Page:Revue des Deux Mondes - 1900 - tome 157.djvu/699

Le texte de cette page a été corrigé et est conforme au fac-similé.

Dans des cas moins extrêmes que celui de Dalgue, que devenaient les bas présentant quelque tare de nature à les faire exclure par les contrôleurs ? Les Mémoires du chevalier de Mautord[1] nous l’apprennent. Mautord, jeune officier, quittant sa famille qui habite le nord de la France, pour rejoindre son régiment à Perpignan, passe à Nîmes, en octobre 1768. Après avoir remarqué que cette ville était célèbre par ses manufactures de soie, il ajoute : « On est surpris de voir la mise des femmes du commun de ce pays.
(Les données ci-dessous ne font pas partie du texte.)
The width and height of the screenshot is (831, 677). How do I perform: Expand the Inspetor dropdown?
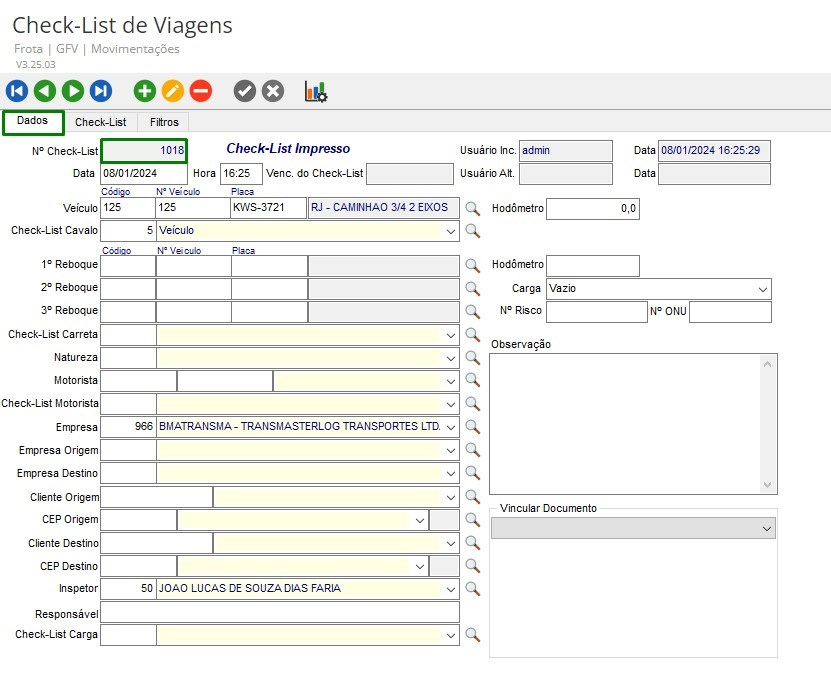point(451,589)
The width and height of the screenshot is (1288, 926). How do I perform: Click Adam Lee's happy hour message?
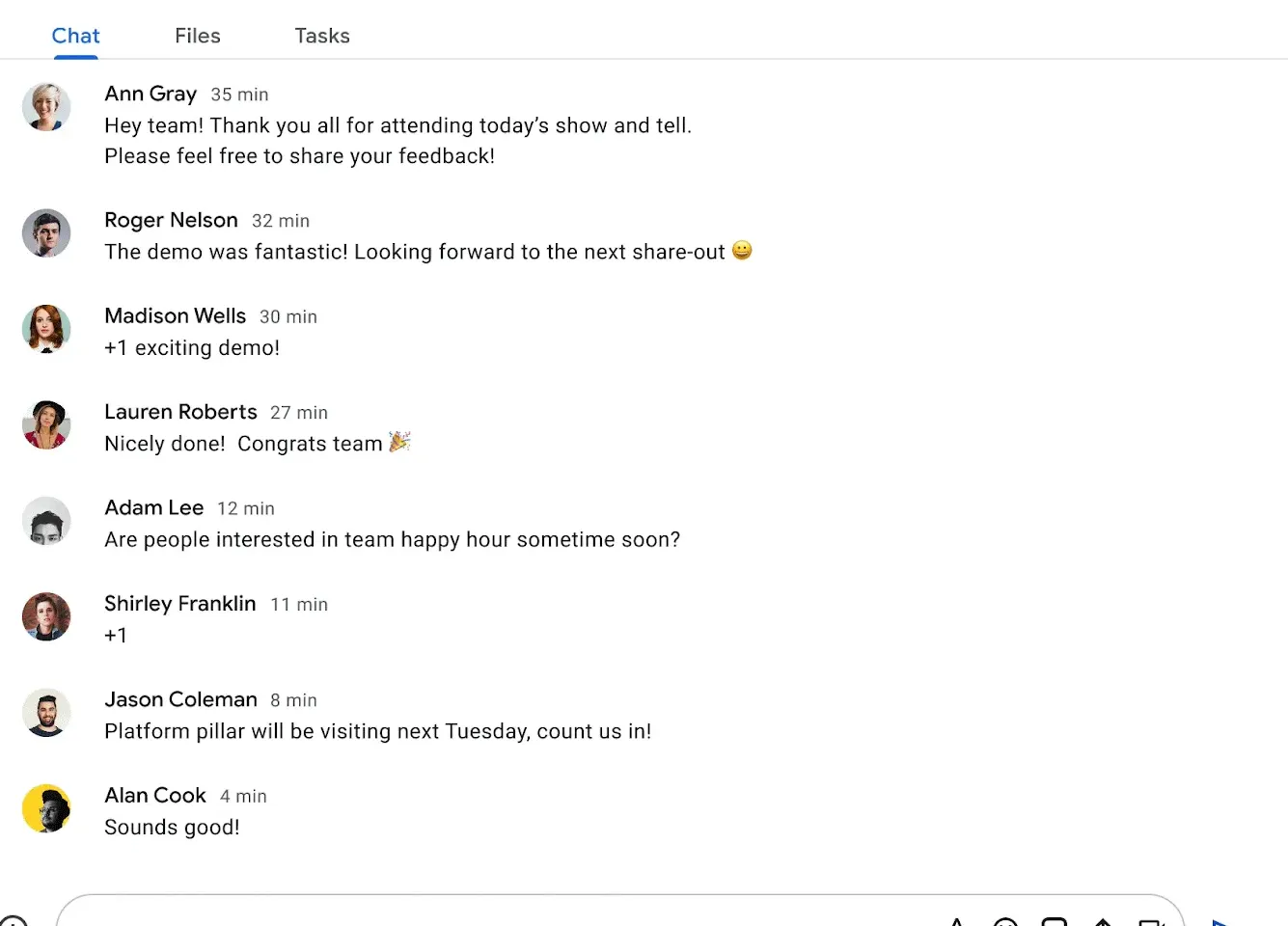click(x=392, y=539)
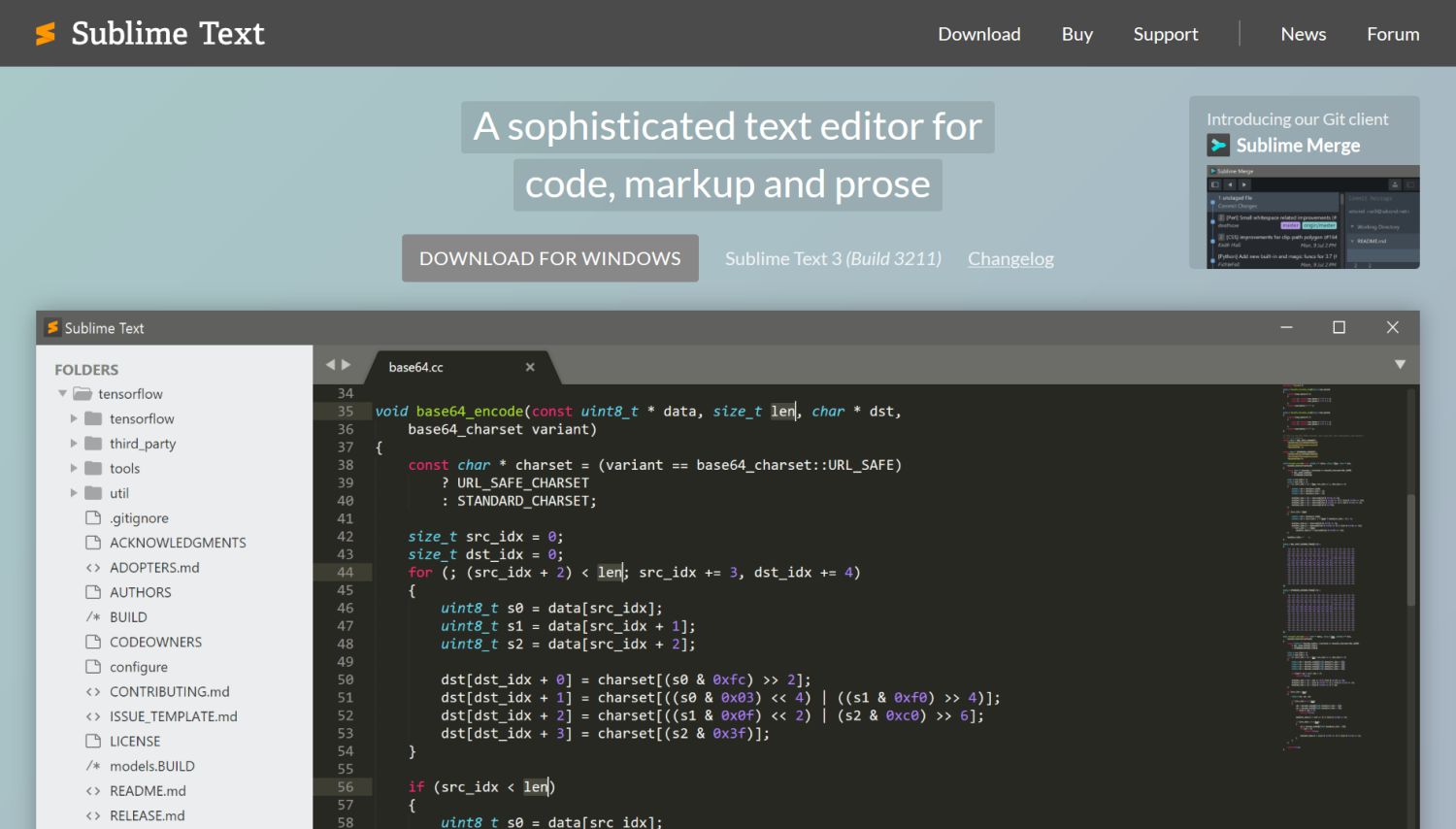This screenshot has height=829, width=1456.
Task: Click the file icon beside BUILD
Action: (91, 616)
Presque toutes, même les servantes, y sont en bas de soie avec un soulier bien dégagé. Elles portent un jupon très court qui laisse apercevoir le bas de la jambe qu’elles ont bien faite. »

Nous avons cru devoir mentionner l’observation de Mautord. S’il nous montre d’abord que les articles inférieurs étaient vendus aux femmes de la ville et utilisés par elles, il nous confirme aussi ce que M. Babeau, dans ses curieuses recherches sur l’ancien régime, proclame bien haut, à savoir : que les femmes, non de la noblesse ou de la bourgeoisie, mais du peuple, déployaient alors, dans certains temps ou dans certaines provinces, une élégance de toilette occasionnelle si l’on veut, mais qui étonnerait nos contemporains, habitués à la désespérante uniformité d’aujourd’hui. Comme le même auteur, nous pensons que les gracieuses paysannes ou bergères d’opéra-comique ont été les images embellies d’originaux rares sans doute, mais non introuvables.
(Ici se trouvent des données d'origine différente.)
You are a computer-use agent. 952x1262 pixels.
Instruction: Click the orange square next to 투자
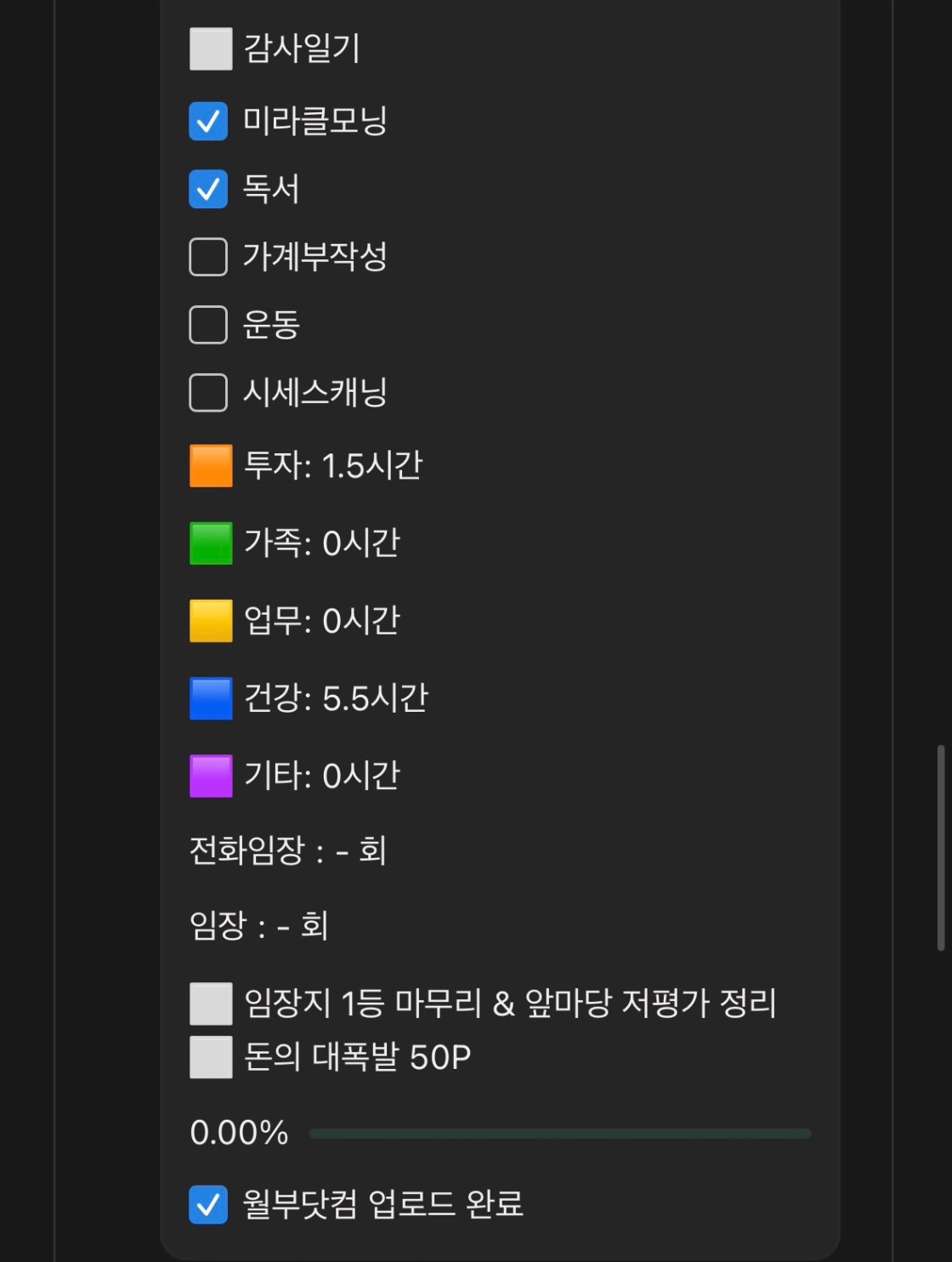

Désormais, nous allons, dans notre exposition, laisser de côté non seulement l’ensemble de la France et le Languedoc, mais même la ville de Nîmes, pour nous limiter à une bourgade du Languedoc, qui déjà au XVIIIe siècle fabriquait de la bonneterie de soie estimée et aujourd’hui même, à force de restrictions successives, borne son industrie encore intéressante et considérable à la production exclusive de l’article fin en pure soie. Ce phénomène de sélection, très curieux à une époque où les spécialités disparaissent, où le bon marché se recherche avant tout, s’est manifesté à Ganges (Hérault). Transportons-nous dans cette localité, chef-lieu de canton de l’arrondissement de Montpellier.

  1. Publiés chez Plon par le baron Tillette de Clermont-Tonnerre.